Photo credit: Lamborghini
Photo credit: Lamborghini

Hard-Core Handling, Soft Brake Pedal

The Evo's many adaptive systems all run though the new Lamborghini Dinamica Veicolo Integrata, or LDVI if you can't fake the Italian. LDVI combines the old car's individual processors for the all-wheel-drive system, the adaptive dampers, and the stability control into a single computer that also manages the rear-wheel steering and Lambo's first use of brake-based torque vectoring. While the outgoing Huracán took its orders from a set of reactive algorithms, this new system uses feed-forward logic to predict the driver's intentions and sharpen or soften the car's responses accordingly. Lamborghini tells us that LDVI makes adjustments 50 times per second, juggling an unfathomable number of data channels. The computer considers 240 inputs including pitch, roll, yaw, acceleration in every direction, wheel positions, steering angle, the driver's social-media following, and how long ago the passenger last ate. Okay, we made up those last two, but there's got to be some fat in there, considering the computer spits out an incomprehensible 340 outputs. Even with all those variables in play, we found one consistent result: Driven fast, the Huracán Evo will always feed the driver's ego.
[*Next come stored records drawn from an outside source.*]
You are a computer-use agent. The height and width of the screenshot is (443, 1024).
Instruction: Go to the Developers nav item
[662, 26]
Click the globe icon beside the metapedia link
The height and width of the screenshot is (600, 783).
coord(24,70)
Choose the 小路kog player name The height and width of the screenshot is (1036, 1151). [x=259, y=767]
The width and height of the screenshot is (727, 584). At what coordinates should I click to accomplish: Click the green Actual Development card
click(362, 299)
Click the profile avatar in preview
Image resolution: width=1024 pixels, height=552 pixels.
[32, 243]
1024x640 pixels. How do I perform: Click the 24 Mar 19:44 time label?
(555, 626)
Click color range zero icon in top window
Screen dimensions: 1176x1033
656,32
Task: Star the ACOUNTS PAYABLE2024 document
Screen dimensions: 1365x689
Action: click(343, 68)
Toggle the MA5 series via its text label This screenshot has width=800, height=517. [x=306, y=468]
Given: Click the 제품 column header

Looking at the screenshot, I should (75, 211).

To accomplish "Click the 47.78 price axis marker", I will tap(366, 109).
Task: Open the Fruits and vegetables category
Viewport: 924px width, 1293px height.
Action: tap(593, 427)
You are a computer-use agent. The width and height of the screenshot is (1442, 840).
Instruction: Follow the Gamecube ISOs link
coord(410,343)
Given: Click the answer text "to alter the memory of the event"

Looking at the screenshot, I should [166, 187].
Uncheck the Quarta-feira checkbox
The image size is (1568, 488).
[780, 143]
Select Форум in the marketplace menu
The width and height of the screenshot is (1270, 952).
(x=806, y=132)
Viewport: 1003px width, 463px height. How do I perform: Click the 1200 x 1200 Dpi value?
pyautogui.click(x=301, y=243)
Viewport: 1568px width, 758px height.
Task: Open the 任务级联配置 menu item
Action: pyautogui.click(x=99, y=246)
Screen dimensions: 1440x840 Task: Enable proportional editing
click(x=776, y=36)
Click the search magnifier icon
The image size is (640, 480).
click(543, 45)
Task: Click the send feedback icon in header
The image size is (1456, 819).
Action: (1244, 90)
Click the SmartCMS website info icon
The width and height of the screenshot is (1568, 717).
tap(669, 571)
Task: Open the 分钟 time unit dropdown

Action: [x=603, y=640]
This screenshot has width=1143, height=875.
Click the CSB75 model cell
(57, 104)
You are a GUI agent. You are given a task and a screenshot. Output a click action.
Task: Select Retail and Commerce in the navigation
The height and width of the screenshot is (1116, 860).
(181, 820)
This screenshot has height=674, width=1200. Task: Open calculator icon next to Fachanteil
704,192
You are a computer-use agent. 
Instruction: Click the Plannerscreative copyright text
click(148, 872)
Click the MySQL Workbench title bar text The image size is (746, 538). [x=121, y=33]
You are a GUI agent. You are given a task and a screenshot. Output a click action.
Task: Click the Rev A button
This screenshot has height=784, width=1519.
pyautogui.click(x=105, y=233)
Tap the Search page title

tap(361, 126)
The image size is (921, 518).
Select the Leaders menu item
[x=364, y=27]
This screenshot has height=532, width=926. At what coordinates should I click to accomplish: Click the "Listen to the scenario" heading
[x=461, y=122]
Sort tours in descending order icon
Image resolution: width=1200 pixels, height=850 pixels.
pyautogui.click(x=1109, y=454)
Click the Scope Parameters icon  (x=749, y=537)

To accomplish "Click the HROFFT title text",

In Sport mode, the Evo playfully teases past the limits of the optional Pirelli P Zero Corsa PZC4 tires (regular P Zeros are standard). By imperceptibly squeezing individual brake rotors, the torque-vectoring program encourages the driver to corner with the tail out. The Evo's Corsa mode plays it straighter, stopping short of provoking slides but still divvying torque and pulsing brakes to hold a neutral attitude in bends, largely indifferent to the nuances of your corner-entry strategy. In either mode, it takes intention but not talent to initiate and control big slides. That's a result of a chassis that moves Lambo closer to the neutral-handling ideal that cars of this caliber deserve. The inert variable-ratio steering, however, leaves a lot to be desired. (There's also a street-oriented Strada mode, but we didn't dare waste any of our limited track laps using it.)

Photo credit: Lamborghini
Photo credit: Lamborghini

The Evo still doesn't have the front-end bite of a Porsche 911 GT car, nor does it feel as intense as the double-edged sword that is the McLaren 720S. Compared to that Brit, which will burn an inattentive or sloppy driver, this Italian feels less emotional, less challenging, less attuned to the driver's intentions. Instead, the Lambo is stable, planted, and forgiving. It barely wags its tiny ducktail spoiler when you combine a lateral load with threshold braking or a redline upshift.